● DIRECTIONS
Scan the records below. Copy every line in which the word "each" appears.

● SOURCE RECORDS
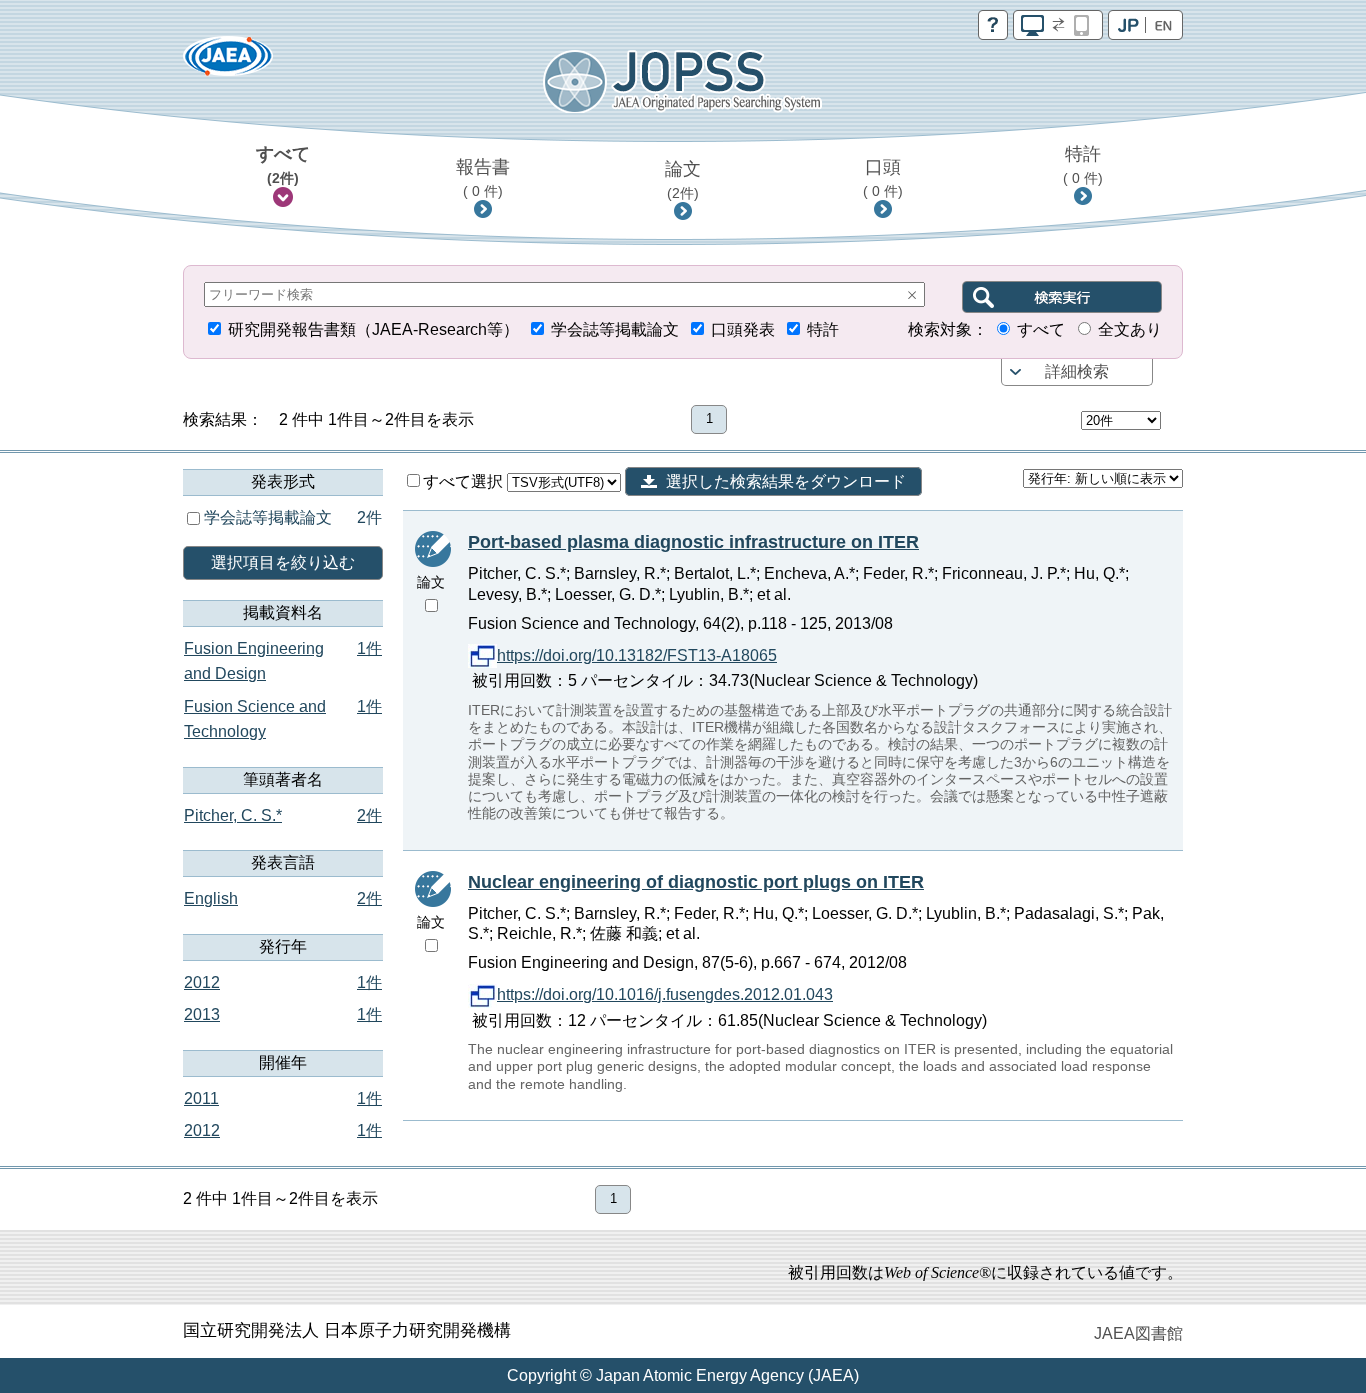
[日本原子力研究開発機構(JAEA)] (228, 62)
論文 (683, 180)
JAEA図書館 (1138, 1333)
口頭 (883, 178)
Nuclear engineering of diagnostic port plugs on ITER (696, 882)
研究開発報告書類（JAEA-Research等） (373, 329)
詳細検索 (1077, 371)
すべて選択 (465, 481)
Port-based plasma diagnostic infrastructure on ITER (693, 542)
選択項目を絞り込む (283, 562)
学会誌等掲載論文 (615, 329)
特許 (1083, 165)
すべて (283, 165)
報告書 (483, 178)
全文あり (1130, 329)
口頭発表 (743, 329)
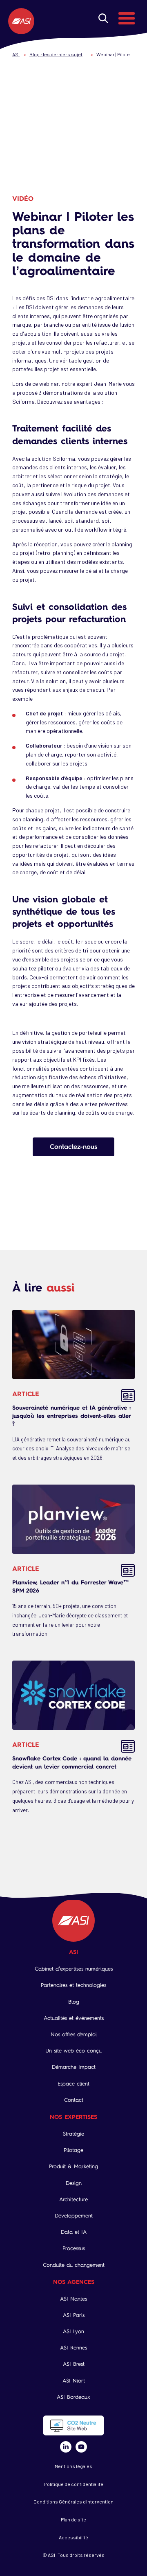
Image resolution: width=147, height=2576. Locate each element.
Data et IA (74, 2232)
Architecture (73, 2199)
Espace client (73, 2084)
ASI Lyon (73, 2331)
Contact (73, 2100)
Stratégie (73, 2134)
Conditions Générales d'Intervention (73, 2501)
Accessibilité (73, 2537)
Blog (73, 2002)
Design (74, 2183)
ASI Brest (74, 2364)
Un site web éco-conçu (73, 2051)
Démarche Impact (74, 2067)
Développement (74, 2216)
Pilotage (73, 2150)
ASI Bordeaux (73, 2397)
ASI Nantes (73, 2299)
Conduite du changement (74, 2265)
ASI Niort (73, 2381)
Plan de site (73, 2519)
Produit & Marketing (73, 2166)
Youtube (81, 2447)
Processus (73, 2248)
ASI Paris (74, 2315)
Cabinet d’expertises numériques (74, 1969)
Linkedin (65, 2447)
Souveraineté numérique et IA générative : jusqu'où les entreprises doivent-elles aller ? (71, 1415)
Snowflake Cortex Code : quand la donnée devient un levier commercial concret (71, 1762)
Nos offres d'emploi (74, 2034)
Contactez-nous (73, 1146)
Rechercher (103, 18)
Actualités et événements (74, 2018)
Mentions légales (73, 2466)
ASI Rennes (73, 2348)
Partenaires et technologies (73, 1985)
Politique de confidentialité (73, 2484)
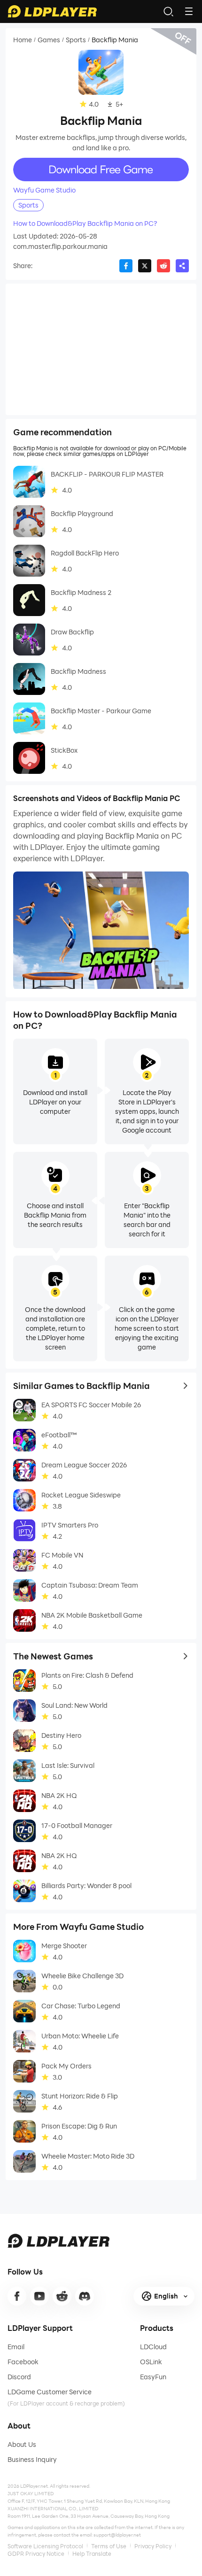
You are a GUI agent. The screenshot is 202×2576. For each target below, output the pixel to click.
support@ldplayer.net (117, 2534)
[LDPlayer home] (52, 11)
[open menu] (188, 11)
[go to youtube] (39, 2296)
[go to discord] (84, 2296)
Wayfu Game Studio (44, 190)
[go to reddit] (62, 2296)
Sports (76, 40)
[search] (168, 11)
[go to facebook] (17, 2296)
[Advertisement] (101, 349)
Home (22, 40)
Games (49, 40)
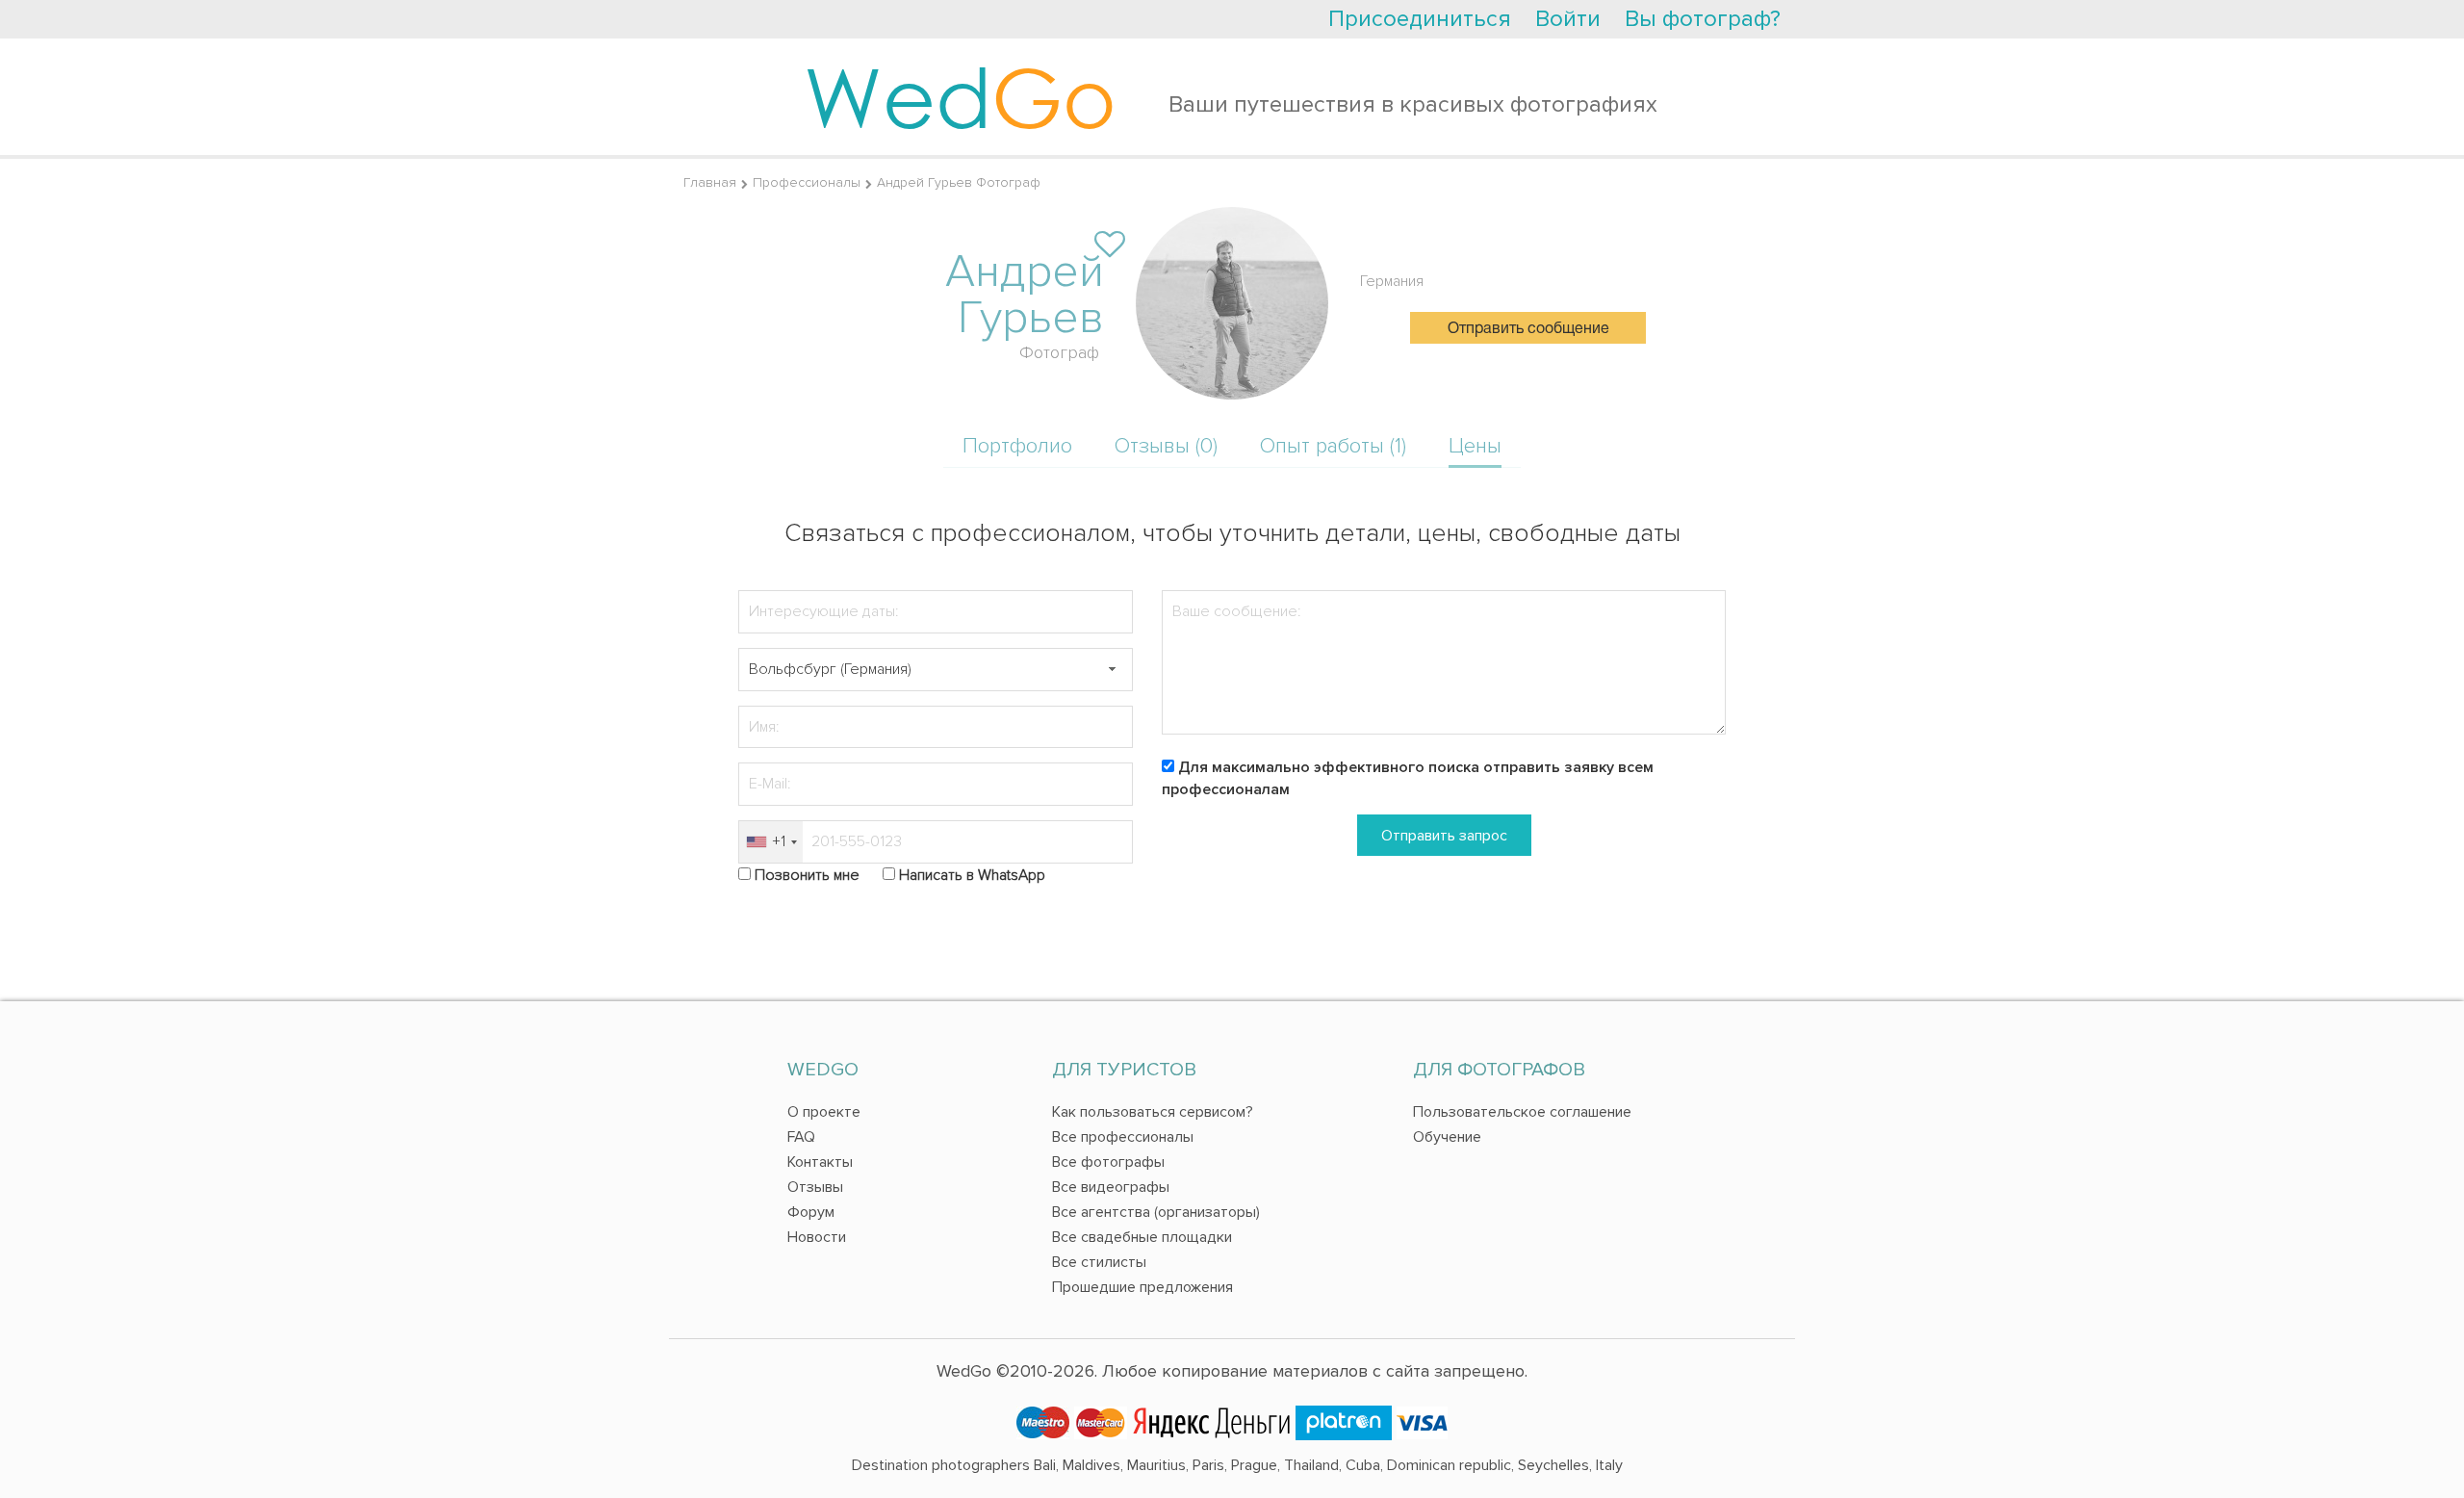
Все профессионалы (1123, 1137)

● EXPECTED ANSWER
Image resolution: width=147, height=2576. Locate each element.
You are a GUI agent. The screenshot is 202×2576. For each target below, output the pixel to click.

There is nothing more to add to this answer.